## [To do]
Give as a numbered list the lines of the material starting at its beginning and ending at the line that contains "Action: click(1519, 472)", leaving out blank lines.

## [Available records]
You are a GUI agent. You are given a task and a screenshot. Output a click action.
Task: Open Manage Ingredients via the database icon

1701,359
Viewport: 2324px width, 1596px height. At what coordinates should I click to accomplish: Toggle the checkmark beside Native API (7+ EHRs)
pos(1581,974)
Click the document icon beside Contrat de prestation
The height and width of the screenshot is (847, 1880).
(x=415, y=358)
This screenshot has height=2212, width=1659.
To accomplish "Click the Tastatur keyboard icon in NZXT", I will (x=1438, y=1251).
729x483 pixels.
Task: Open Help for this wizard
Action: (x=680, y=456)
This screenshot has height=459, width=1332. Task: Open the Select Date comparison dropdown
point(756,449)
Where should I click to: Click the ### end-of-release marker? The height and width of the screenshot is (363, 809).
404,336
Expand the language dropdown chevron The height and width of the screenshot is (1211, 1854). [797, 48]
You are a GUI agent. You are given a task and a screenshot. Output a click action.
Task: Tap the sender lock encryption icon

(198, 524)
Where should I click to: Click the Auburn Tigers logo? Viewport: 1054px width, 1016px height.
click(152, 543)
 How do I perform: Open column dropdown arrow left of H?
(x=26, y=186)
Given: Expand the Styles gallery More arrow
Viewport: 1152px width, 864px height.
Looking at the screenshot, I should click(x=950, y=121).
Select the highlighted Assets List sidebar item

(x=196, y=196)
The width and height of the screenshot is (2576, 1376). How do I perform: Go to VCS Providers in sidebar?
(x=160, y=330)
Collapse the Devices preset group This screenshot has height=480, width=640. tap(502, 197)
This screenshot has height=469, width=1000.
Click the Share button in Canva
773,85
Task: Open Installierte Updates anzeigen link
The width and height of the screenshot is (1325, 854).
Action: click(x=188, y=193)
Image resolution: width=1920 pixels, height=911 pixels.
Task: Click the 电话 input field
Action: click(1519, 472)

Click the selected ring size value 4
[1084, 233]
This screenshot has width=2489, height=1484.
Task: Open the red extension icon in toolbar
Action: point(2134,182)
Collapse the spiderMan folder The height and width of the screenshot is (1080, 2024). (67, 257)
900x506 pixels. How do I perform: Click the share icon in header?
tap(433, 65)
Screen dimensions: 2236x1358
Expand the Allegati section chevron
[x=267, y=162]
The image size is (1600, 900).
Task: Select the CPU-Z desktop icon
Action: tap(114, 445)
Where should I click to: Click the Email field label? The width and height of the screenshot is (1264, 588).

## [Answer to the problem]
1. You are a GUI agent. You are given a task and a screenshot. Output a click action.
2. Task: Open Manage Ingredients via the database icon
3. 1701,359
4. Viewport: 2324px width, 1596px height. At what coordinates should I click to accomplish: Toggle the checkmark beside Native API (7+ EHRs)
5. pos(1581,974)
6. Click the document icon beside Contrat de prestation
7. The height and width of the screenshot is (847, 1880).
8. (x=415, y=358)
9. This screenshot has height=2212, width=1659.
10. To accomplish "Click the Tastatur keyboard icon in NZXT", I will (x=1438, y=1251).
11. 729x483 pixels.
12. Task: Open Help for this wizard
13. Action: (x=680, y=456)
14. This screenshot has height=459, width=1332. Task: Open the Select Date comparison dropdown
15. point(756,449)
16. Where should I click to: Click the ### end-of-release marker? The height and width of the screenshot is (363, 809).
17. 404,336
18. Expand the language dropdown chevron The height and width of the screenshot is (1211, 1854). [797, 48]
19. You are a GUI agent. You are given a task and a screenshot. Output a click action.
20. Task: Tap the sender lock encryption icon
21. (198, 524)
22. Where should I click to: Click the Auburn Tigers logo? Viewport: 1054px width, 1016px height.
23. click(152, 543)
24.  How do I perform: Open column dropdown arrow left of H?
25. (x=26, y=186)
26. Given: Expand the Styles gallery More arrow
27. Viewport: 1152px width, 864px height.
28. Looking at the screenshot, I should click(x=950, y=121).
29. Select the highlighted Assets List sidebar item
30. (x=196, y=196)
31. The width and height of the screenshot is (2576, 1376). How do I perform: Go to VCS Providers in sidebar?
32. (x=160, y=330)
33. Collapse the Devices preset group This screenshot has height=480, width=640. tap(502, 197)
34. This screenshot has height=469, width=1000.
35. Click the Share button in Canva
36. 773,85
37. Task: Open Installierte Updates anzeigen link
38. The width and height of the screenshot is (1325, 854).
39. Action: click(x=188, y=193)
40. Image resolution: width=1920 pixels, height=911 pixels.
41. Task: Click the 电话 input field
42. Action: click(1519, 472)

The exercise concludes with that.